**EXERCISE OBJECTIVE:**
Exact copies of the lines from the one with "Where should I" through the last line of the entries, and no pictures, make up the answer.

# # # #

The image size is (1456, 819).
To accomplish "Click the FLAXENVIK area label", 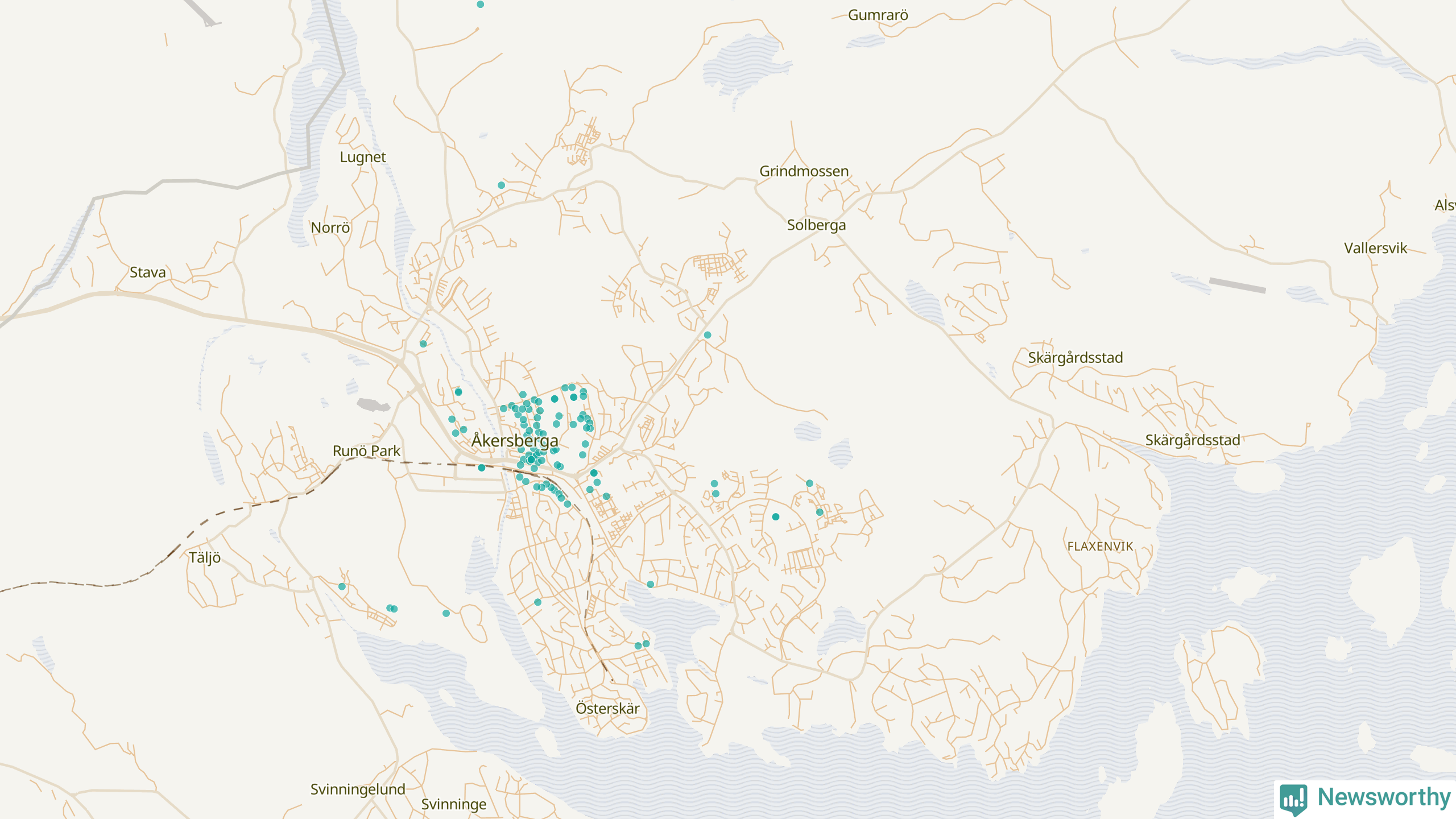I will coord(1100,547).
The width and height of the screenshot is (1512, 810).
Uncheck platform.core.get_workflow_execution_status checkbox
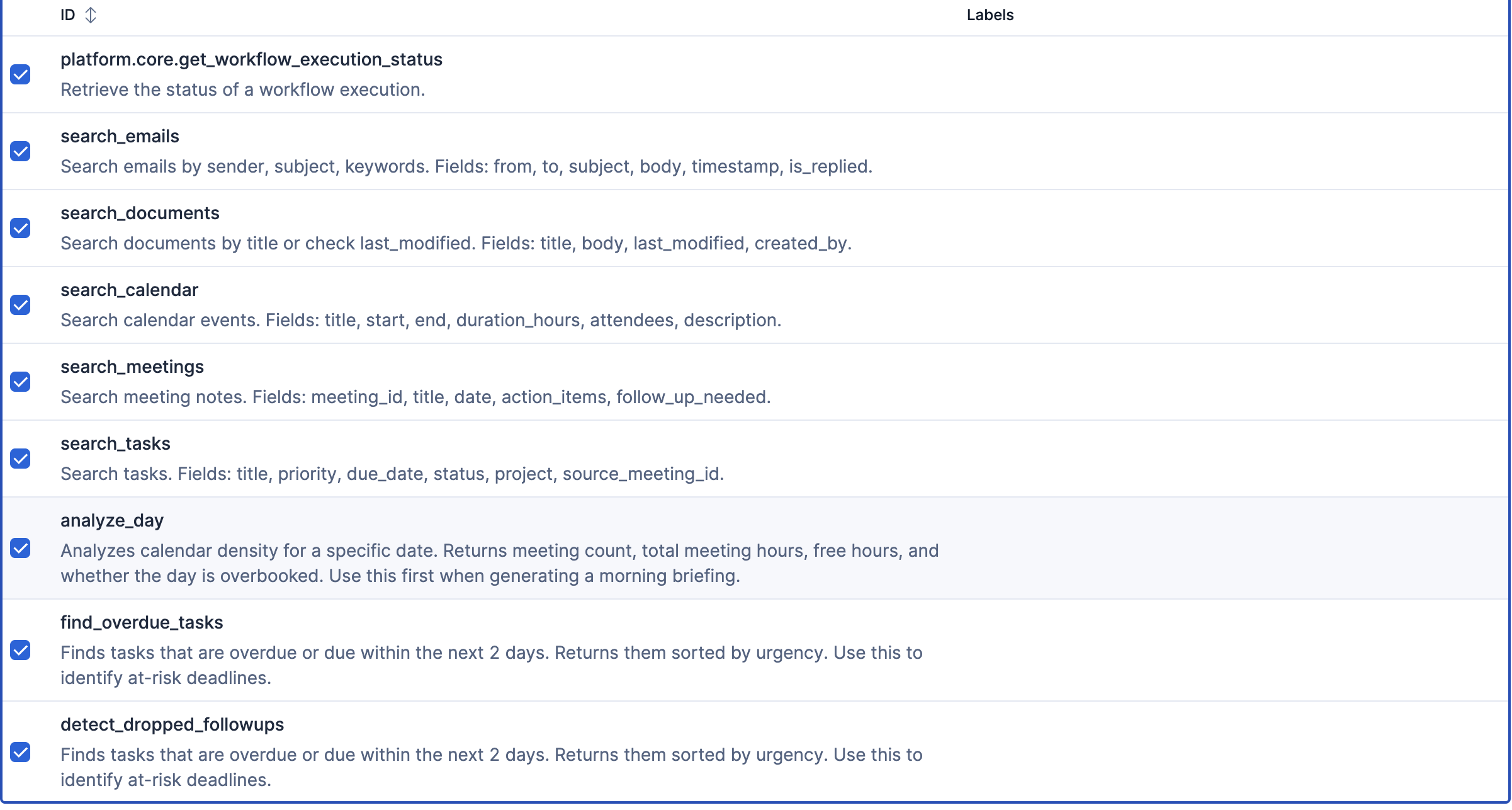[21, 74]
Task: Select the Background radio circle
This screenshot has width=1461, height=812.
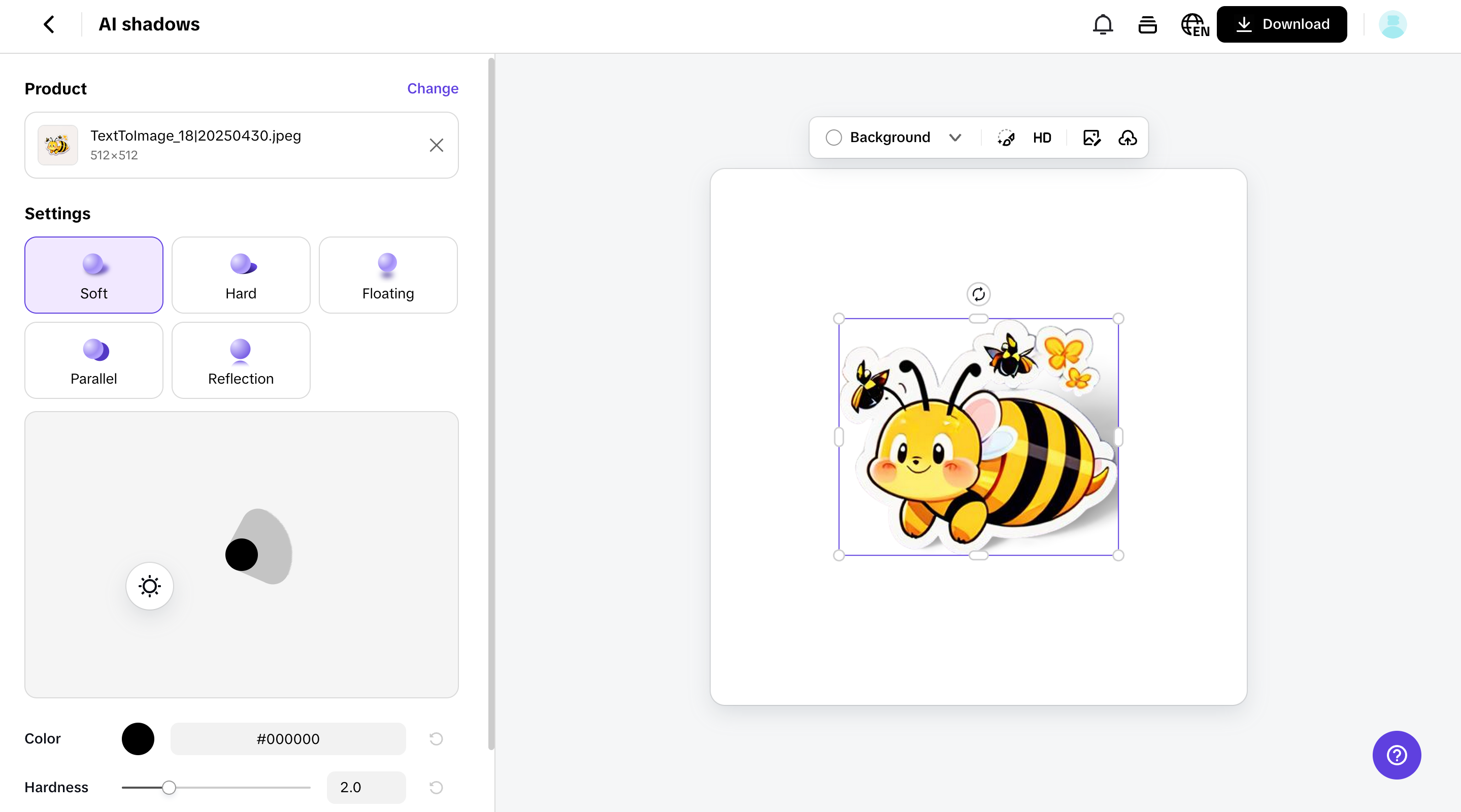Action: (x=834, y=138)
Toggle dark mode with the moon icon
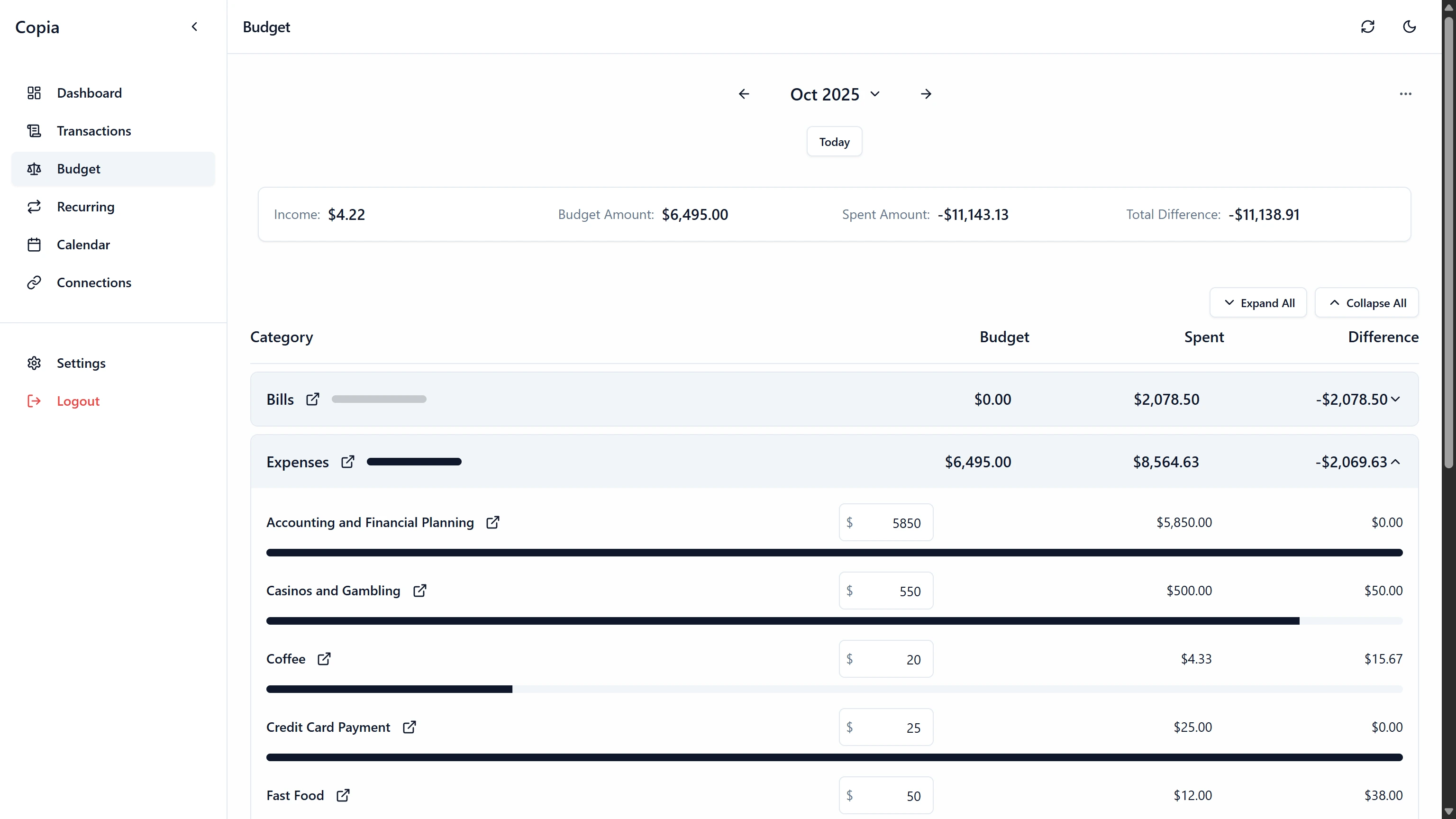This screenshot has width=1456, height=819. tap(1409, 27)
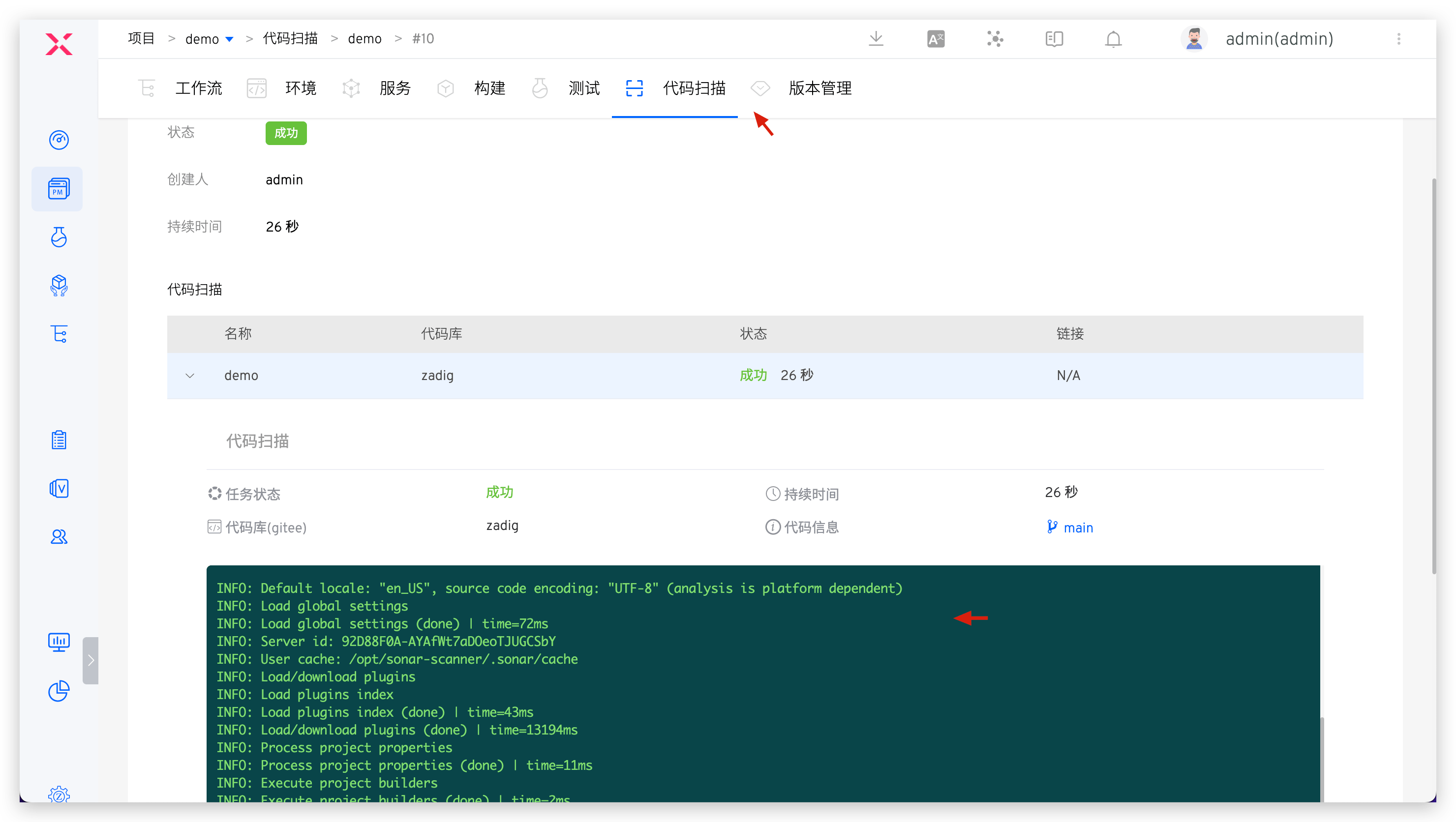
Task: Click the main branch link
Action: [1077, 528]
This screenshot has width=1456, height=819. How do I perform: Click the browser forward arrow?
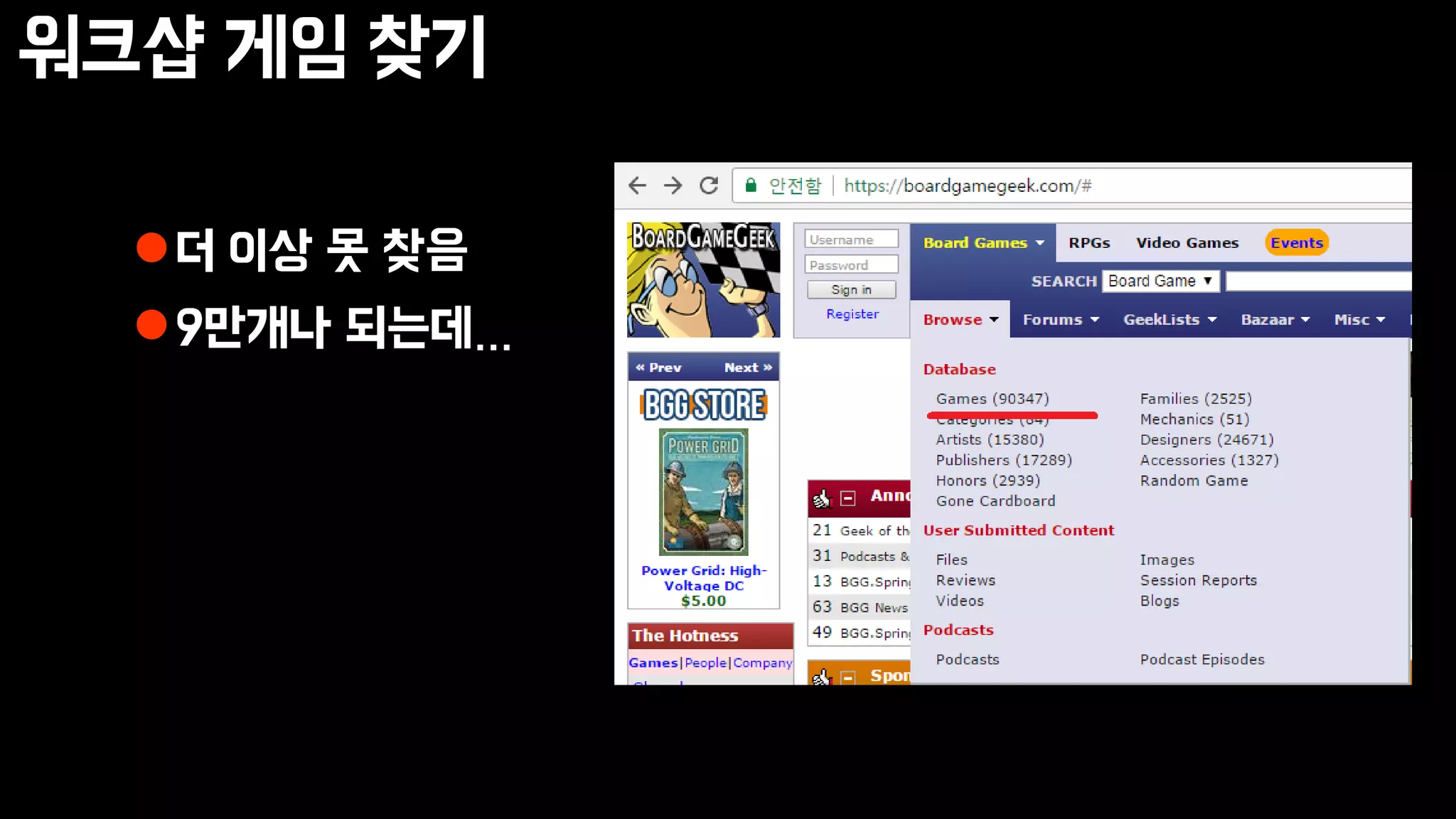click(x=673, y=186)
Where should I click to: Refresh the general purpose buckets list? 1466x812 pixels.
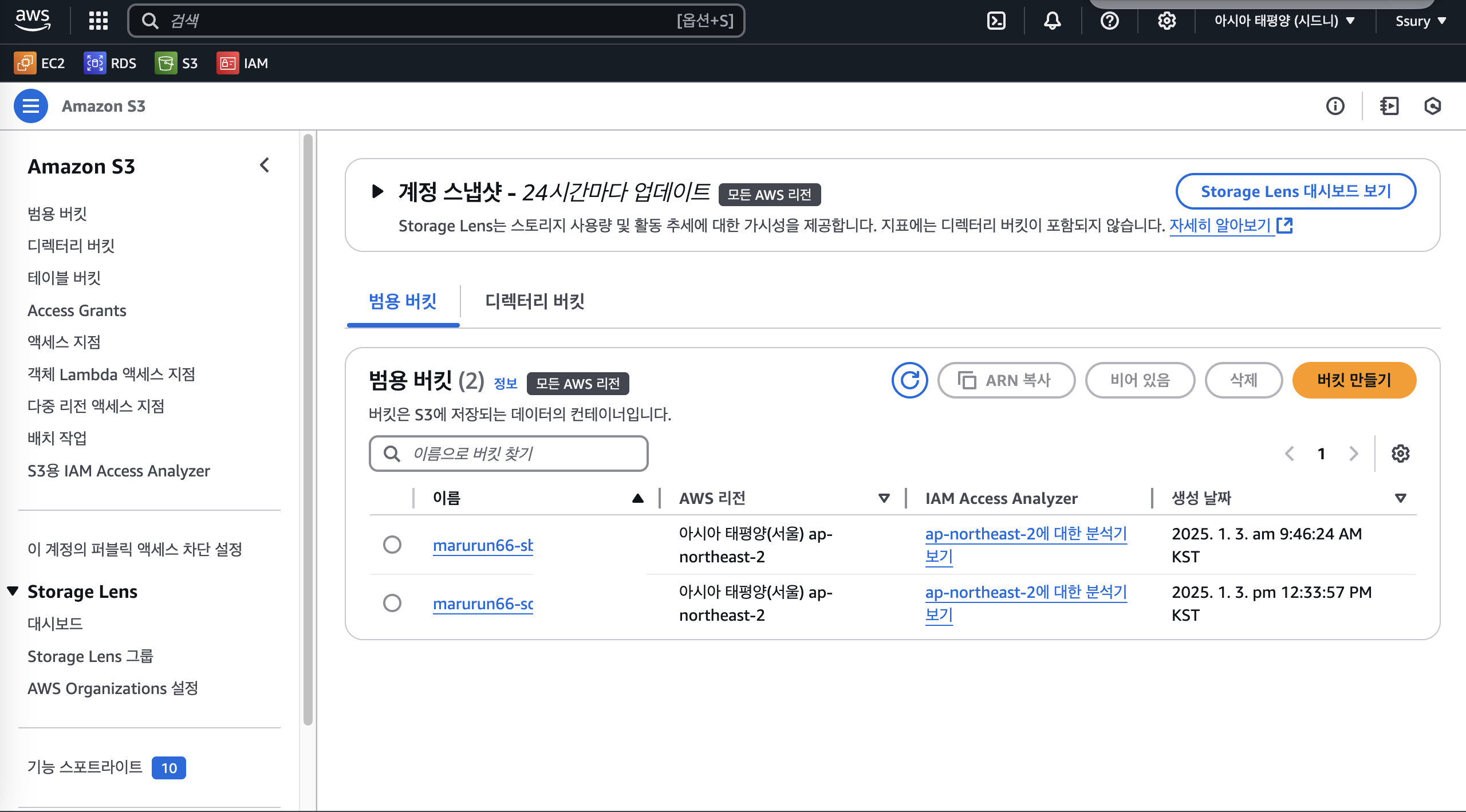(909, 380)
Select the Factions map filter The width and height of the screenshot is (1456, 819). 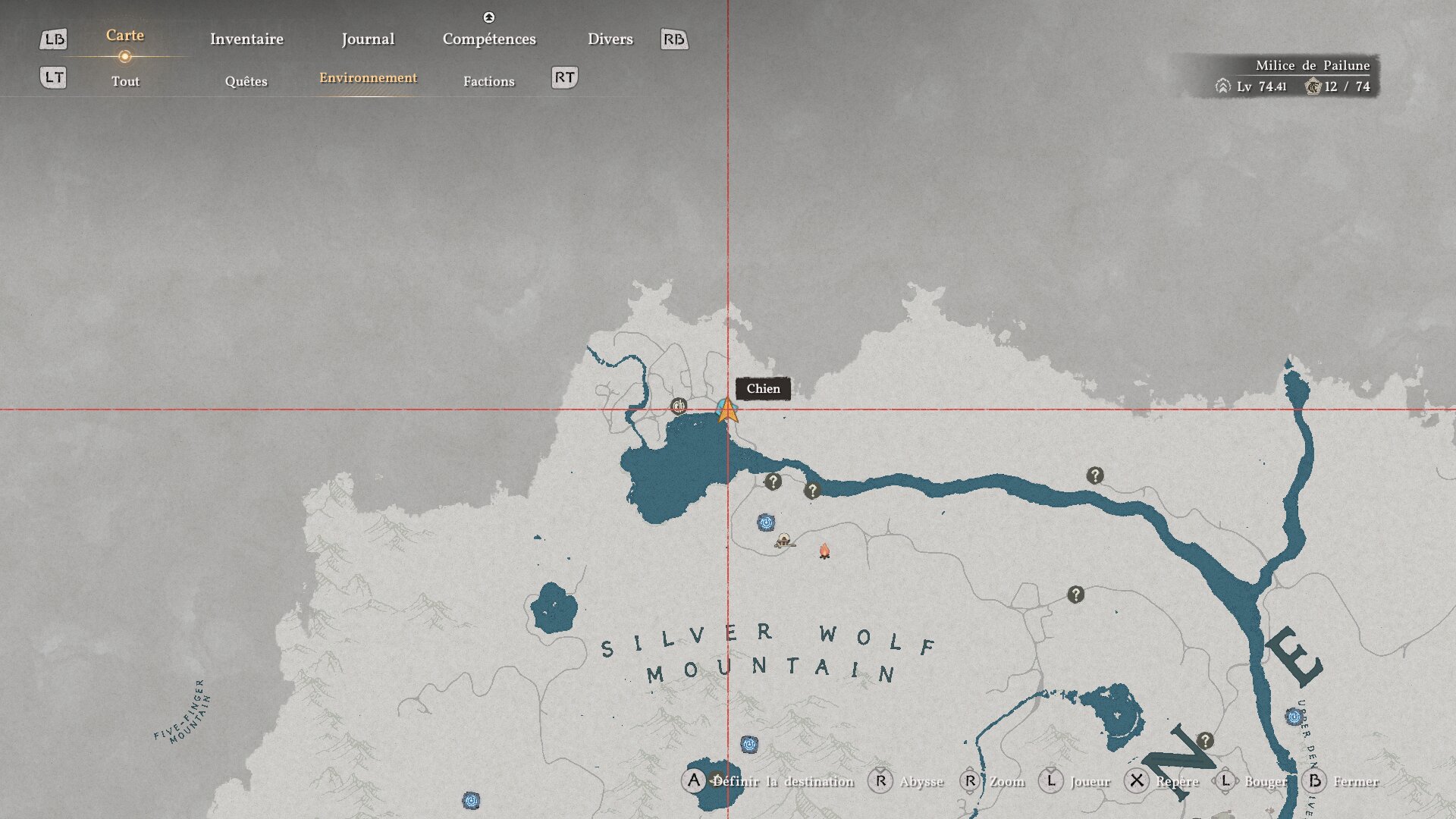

# # # #

**RESPONSE:**
Where should I click to: Refresh the general purpose buckets list? 1466x812 pixels.
(909, 380)
Select the Factions map filter The width and height of the screenshot is (1456, 819). 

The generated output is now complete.